(Stored data)
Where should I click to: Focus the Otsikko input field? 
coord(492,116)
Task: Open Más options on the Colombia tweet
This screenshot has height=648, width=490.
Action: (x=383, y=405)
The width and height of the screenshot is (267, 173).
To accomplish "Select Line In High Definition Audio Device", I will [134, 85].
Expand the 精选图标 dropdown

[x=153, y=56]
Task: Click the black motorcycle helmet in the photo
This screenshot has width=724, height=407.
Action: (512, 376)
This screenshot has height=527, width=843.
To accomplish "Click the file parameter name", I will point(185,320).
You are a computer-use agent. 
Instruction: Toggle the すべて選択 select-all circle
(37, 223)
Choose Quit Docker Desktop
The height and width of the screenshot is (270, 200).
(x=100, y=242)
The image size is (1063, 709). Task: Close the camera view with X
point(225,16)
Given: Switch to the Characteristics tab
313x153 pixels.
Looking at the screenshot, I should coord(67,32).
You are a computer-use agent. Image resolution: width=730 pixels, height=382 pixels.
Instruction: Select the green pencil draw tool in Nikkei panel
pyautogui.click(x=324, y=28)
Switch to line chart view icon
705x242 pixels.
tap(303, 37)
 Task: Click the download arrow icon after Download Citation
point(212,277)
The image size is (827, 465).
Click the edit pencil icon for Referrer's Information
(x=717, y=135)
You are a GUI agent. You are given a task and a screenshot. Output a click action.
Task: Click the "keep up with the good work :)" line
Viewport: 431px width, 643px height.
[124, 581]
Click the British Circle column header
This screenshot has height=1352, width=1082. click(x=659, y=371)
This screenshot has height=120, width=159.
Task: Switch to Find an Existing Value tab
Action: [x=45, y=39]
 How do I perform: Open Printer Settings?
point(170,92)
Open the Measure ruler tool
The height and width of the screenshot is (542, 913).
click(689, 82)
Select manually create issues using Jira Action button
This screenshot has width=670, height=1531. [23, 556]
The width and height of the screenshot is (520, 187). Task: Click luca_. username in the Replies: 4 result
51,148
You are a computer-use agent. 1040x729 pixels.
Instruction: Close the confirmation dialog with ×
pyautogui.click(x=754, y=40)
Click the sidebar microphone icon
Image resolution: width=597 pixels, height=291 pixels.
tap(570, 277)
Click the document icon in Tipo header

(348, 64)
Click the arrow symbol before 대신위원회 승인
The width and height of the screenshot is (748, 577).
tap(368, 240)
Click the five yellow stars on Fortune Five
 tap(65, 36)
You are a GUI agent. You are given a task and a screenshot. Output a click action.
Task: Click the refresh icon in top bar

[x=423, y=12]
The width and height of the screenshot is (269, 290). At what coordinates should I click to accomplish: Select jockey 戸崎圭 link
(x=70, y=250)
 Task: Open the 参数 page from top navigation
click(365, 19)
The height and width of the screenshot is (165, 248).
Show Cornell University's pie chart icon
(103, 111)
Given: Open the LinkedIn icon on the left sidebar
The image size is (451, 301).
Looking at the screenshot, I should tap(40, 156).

**Problem to solve**: Write out every entry again so that each line matches the original exactly.

**Finished exercise**:
Where should I click to: Focus the Otsikko input field? 
coord(492,116)
Task: Open Más options on the Colombia tweet
This screenshot has height=648, width=490.
Action: (x=383, y=405)
The width and height of the screenshot is (267, 173).
To accomplish "Select Line In High Definition Audio Device", I will [134, 85].
Expand the 精选图标 dropdown

[x=153, y=56]
Task: Click the black motorcycle helmet in the photo
This screenshot has width=724, height=407.
Action: (512, 376)
This screenshot has height=527, width=843.
To accomplish "Click the file parameter name", I will point(185,320).
You are a computer-use agent. 
Instruction: Toggle the すべて選択 select-all circle
(37, 223)
Choose Quit Docker Desktop
The height and width of the screenshot is (270, 200).
(x=100, y=242)
The image size is (1063, 709). Task: Close the camera view with X
point(225,16)
Given: Switch to the Characteristics tab
313x153 pixels.
Looking at the screenshot, I should coord(67,32).
You are a computer-use agent. Image resolution: width=730 pixels, height=382 pixels.
Instruction: Select the green pencil draw tool in Nikkei panel
pyautogui.click(x=324, y=28)
Switch to line chart view icon
705x242 pixels.
tap(303, 37)
 Task: Click the download arrow icon after Download Citation
point(212,277)
The image size is (827, 465).
Click the edit pencil icon for Referrer's Information
(x=717, y=135)
You are a GUI agent. You are given a task and a screenshot. Output a click action.
Task: Click the "keep up with the good work :)" line
Viewport: 431px width, 643px height.
[124, 581]
Click the British Circle column header
This screenshot has height=1352, width=1082. click(x=659, y=371)
This screenshot has height=120, width=159.
Task: Switch to Find an Existing Value tab
Action: [x=45, y=39]
 How do I perform: Open Printer Settings?
point(170,92)
Open the Measure ruler tool
The height and width of the screenshot is (542, 913).
click(689, 82)
Select manually create issues using Jira Action button
This screenshot has width=670, height=1531. [23, 556]
The width and height of the screenshot is (520, 187). Task: Click luca_. username in the Replies: 4 result
51,148
You are a computer-use agent. 1040x729 pixels.
Instruction: Close the confirmation dialog with ×
pyautogui.click(x=754, y=40)
Click the sidebar microphone icon
Image resolution: width=597 pixels, height=291 pixels.
tap(570, 277)
Click the document icon in Tipo header

(348, 64)
Click the arrow symbol before 대신위원회 승인
The width and height of the screenshot is (748, 577).
tap(368, 240)
Click the five yellow stars on Fortune Five
 tap(65, 36)
You are a GUI agent. You are given a task and a screenshot. Output a click action.
Task: Click the refresh icon in top bar

[x=423, y=12]
The width and height of the screenshot is (269, 290). At what coordinates should I click to accomplish: Select jockey 戸崎圭 link
(x=70, y=250)
 Task: Open the 参数 page from top navigation
click(365, 19)
The height and width of the screenshot is (165, 248).
Show Cornell University's pie chart icon
(103, 111)
Given: Open the LinkedIn icon on the left sidebar
The image size is (451, 301).
Looking at the screenshot, I should tap(40, 156).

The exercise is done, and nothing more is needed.